## Documento de origem
=====
A empresa, que é proprietária do
terreno e luta na justiça para iniciar a construção de um condomínio de luxo
com cerca de 1,6 mil unidades habitacionais, diz que a cerca serve para “evitar
o avanço do desmatamento do local e da caça dos animais silvestres”.
Representantes do Ministério
Público Federal (MPF) estiveram no local e encontraram os indígenas abalados,
mas firmes na vontade de permanecer na área que abriga um sítio arqueológico
pré-colonial que atesta a ocupação pelos guaranis.
Retomada em área de disputa
judicial
Antes de ocuparem, em julho de
2017, os guaranis solicitaram ao MPF um grupo de estudos para demarcação da
terra. Com isso, explica Carmem Guardiola, pesquisadora associada ao Núcleo de
antropologia das sociedades Indígenas e Tradicionais da UFRGS (NIT), o caso
aguarda na alçada federal.
“A Ponta do Arado fica em área
considerada rural pela prefeitura mas que, em virtude do megaprojeto da
empresa, através de uma manipulação no legislativo, passou a ser uma área
urbana para poder receber o condomínio. Quando os guaranis chegaram ali, já
haviam muitos conflitos entre o setor imobiliário e a comunidade e
ambientalistas”, afirma a pesquisadora.
Em 2015, uma iniciativa do então
prefeito de Porto Alegre, José Fortunati (PDT), modificou o plano diretor da
cidade e retirou da área rural parte do bairro Belém Novo, no extremo sul da
capital gaúcha. A medida favorecia a implementação do Condomínio Fazenda Arado
Velho e foi feita a toque de caixa, sem a realização de audiência pública, como
exige a Constituição Estadual.
Megaprojeto tem alto custo
ambiental
Roberto Liebgott, coordenador do
Conselho Indigenista Missionário-Regional Sul (CIMI-SUL), aponta que a manobra
que alterou o plano diretor foi contestada pelo Ministério Público Estadual
(MPE) e o projeto está embargado por uma liminar concedida em 2017, que
suspendeu as alterações da lei. “O local é rico em biodiversidade, rico em
águas, ali há matas ciliares importantes, enfim, toda uma composição ambiental
muito importante naquela região e que é foco de luta dos movimentos
ambientalistas há anos. Se o condomínio acontecer vai causar uma enorme
devastação”, avalia Liebgott.
Juridicamente, é um caso
truncado, que aguarda decisão de um pedido de transferência da competência do
processo da justiça estadual para a justiça federal, por se tratar de demanda
indígena, de responsabilidade da União. A empresa conseguiu liminar impedindo a
entrada dos indígenas em seu território, confinando-os na orla, mas teve negado
o pedido de reintegração de posse.
“Enquanto o processo está parado
ninguém pode nem consegue dizer nada”, comenta Guardiola. “Quando fomos
conversar com o procurador, eu disse que os caminhos judiciais existem e devem
acontecer, e estão sendo percorridos. Mas e para hoje, no mundo real, que segurança
os indígenas têm ao voltar para casa? Nenhuma!”, conclui a pesquisadora.
=====
## Dados fornecidos
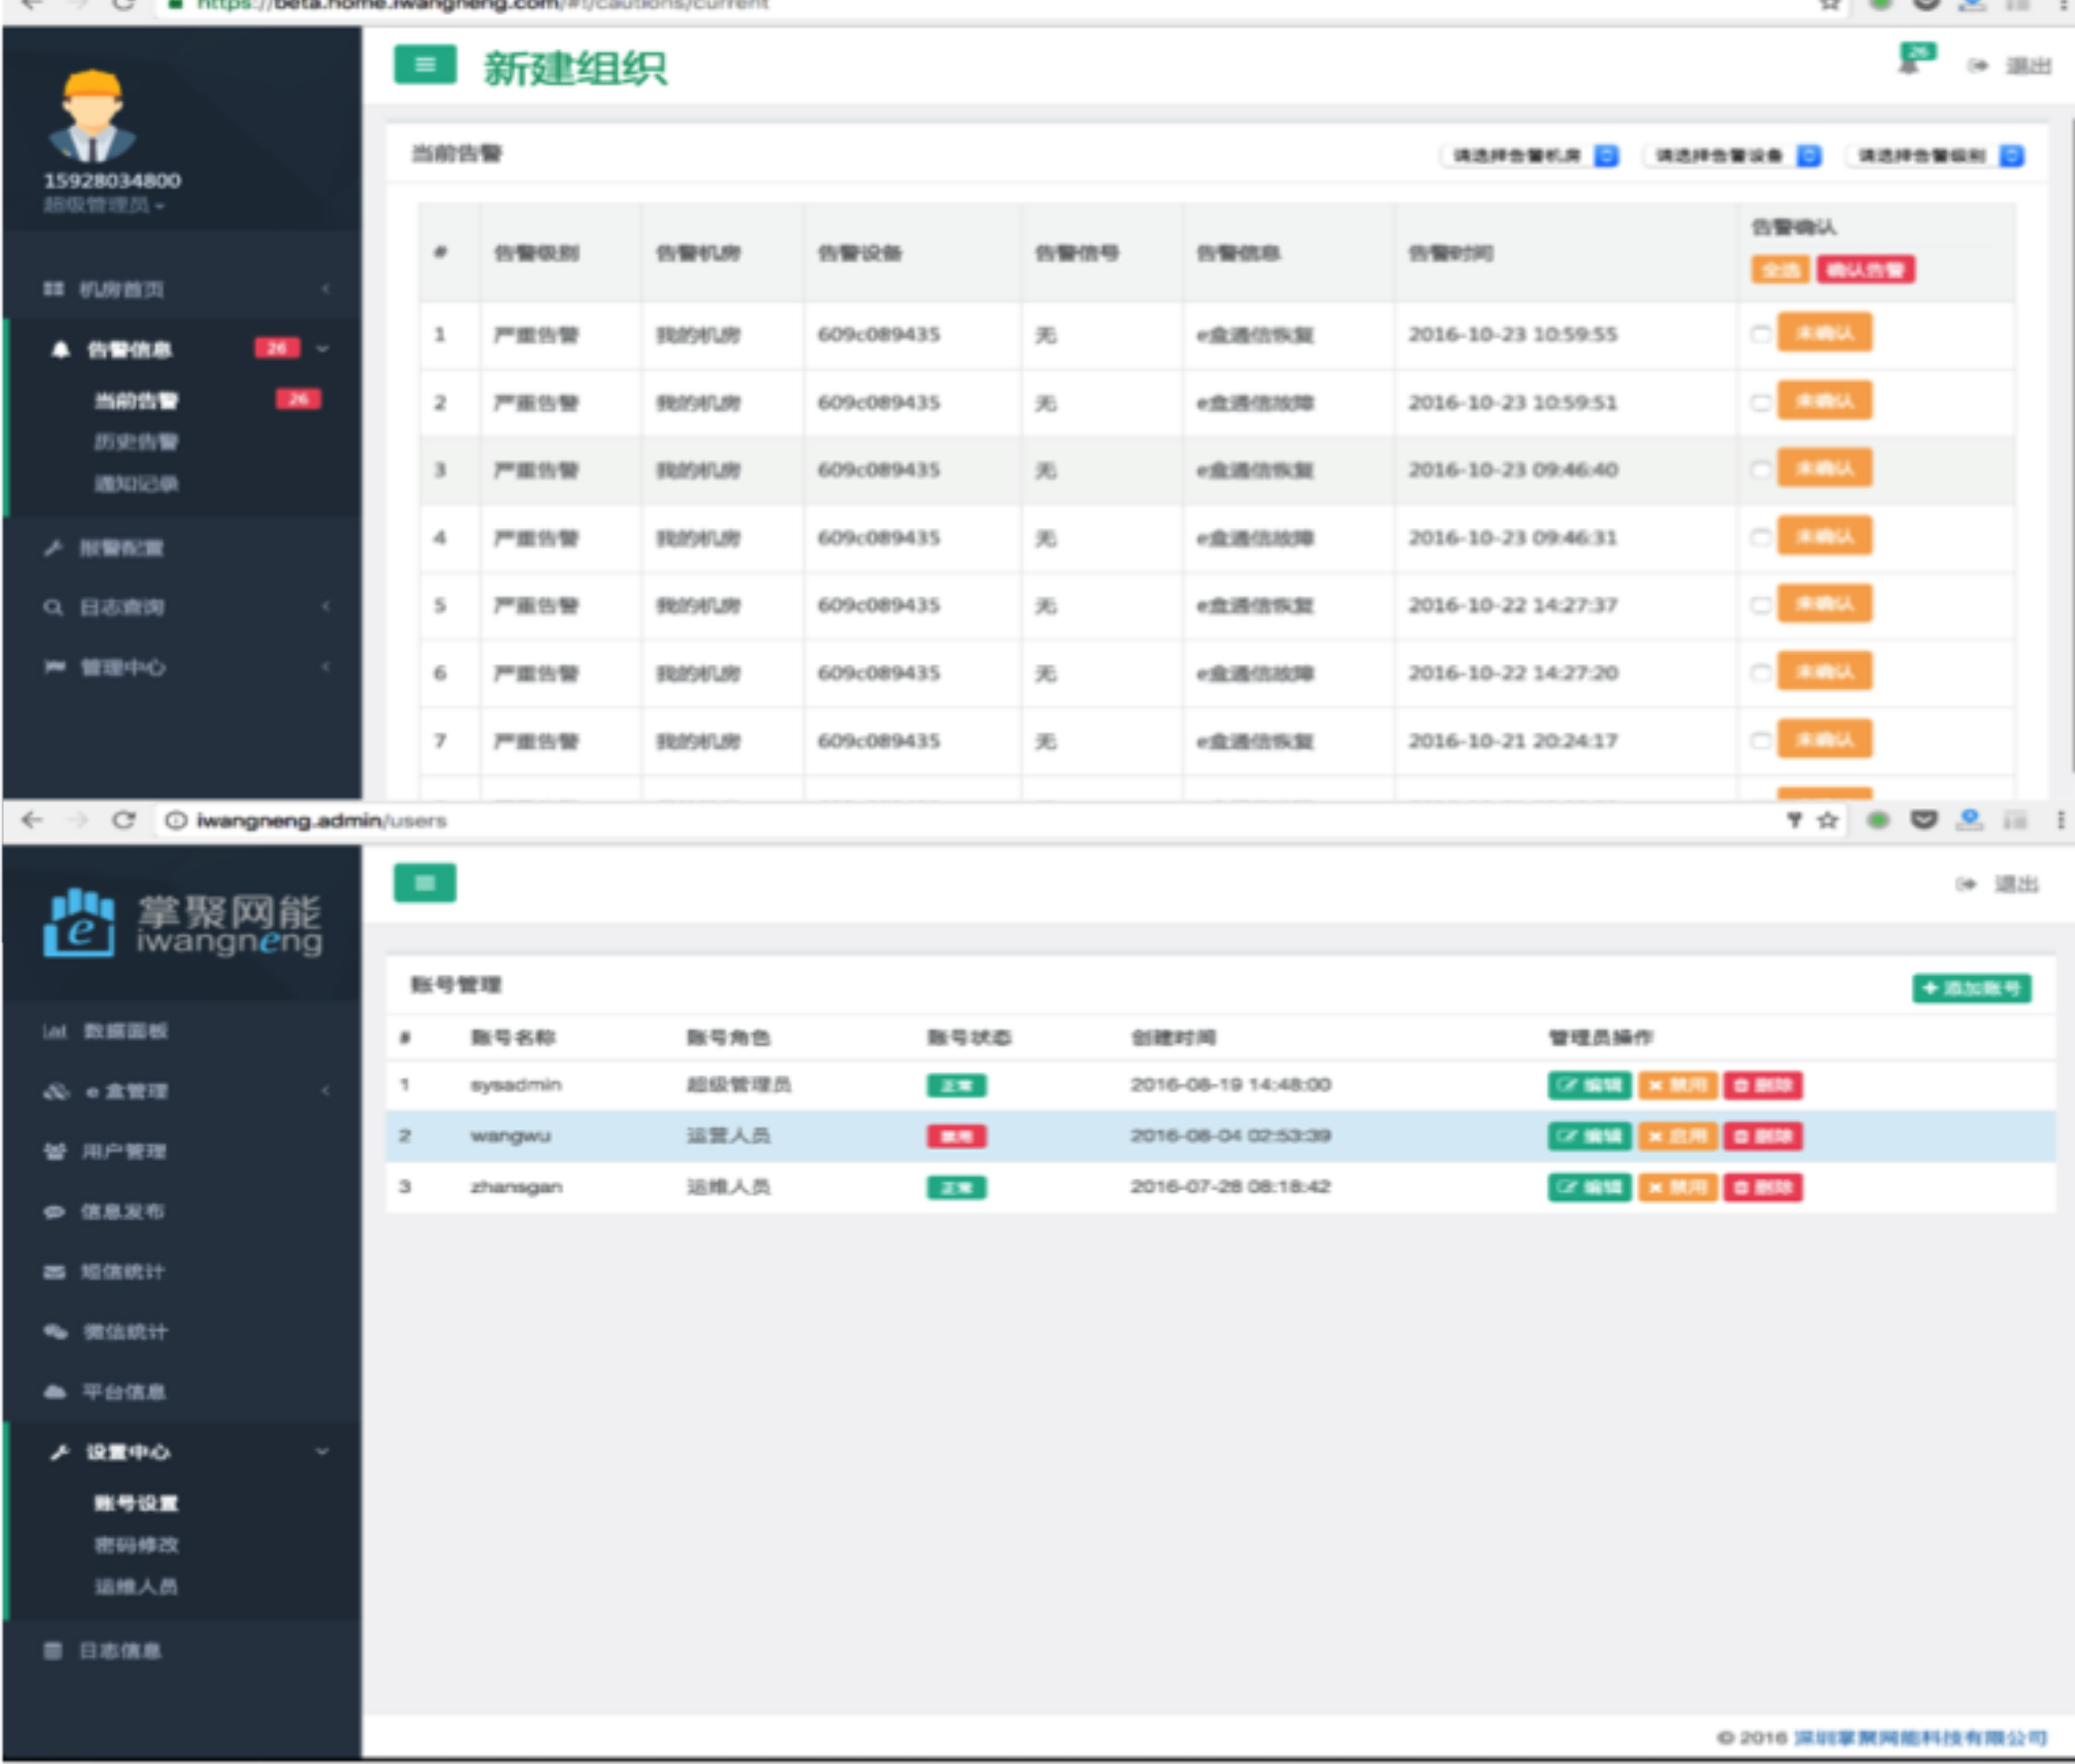Screen dimensions: 2075x1764
Task: Click the search icon for 日志查询
Action: [53, 607]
=====
## Exercício curto
Transcreva, sem qualquer alteração, o trecho da reportagem sobre a Ponta do Arado que começa em "Juridicamente, é um" e termina em "conclui a pesquisadora.".

## Resposta do exercício
Juridicamente, é um caso
truncado, que aguarda decisão de um pedido de transferência da competência do
processo da justiça estadual para a justiça federal, por se tratar de demanda
indígena, de responsabilidade da União. A empresa conseguiu liminar impedindo a
entrada dos indígenas em seu território, confinando-os na orla, mas teve negado
o pedido de reintegração de posse.
“Enquanto o processo está parado
ninguém pode nem consegue dizer nada”, comenta Guardiola. “Quando fomos
conversar com o procurador, eu disse que os caminhos judiciais existem e devem
acontecer, e estão sendo percorridos. Mas e para hoje, no mundo real, que segurança
os indígenas têm ao voltar para casa? Nenhuma!”, conclui a pesquisadora.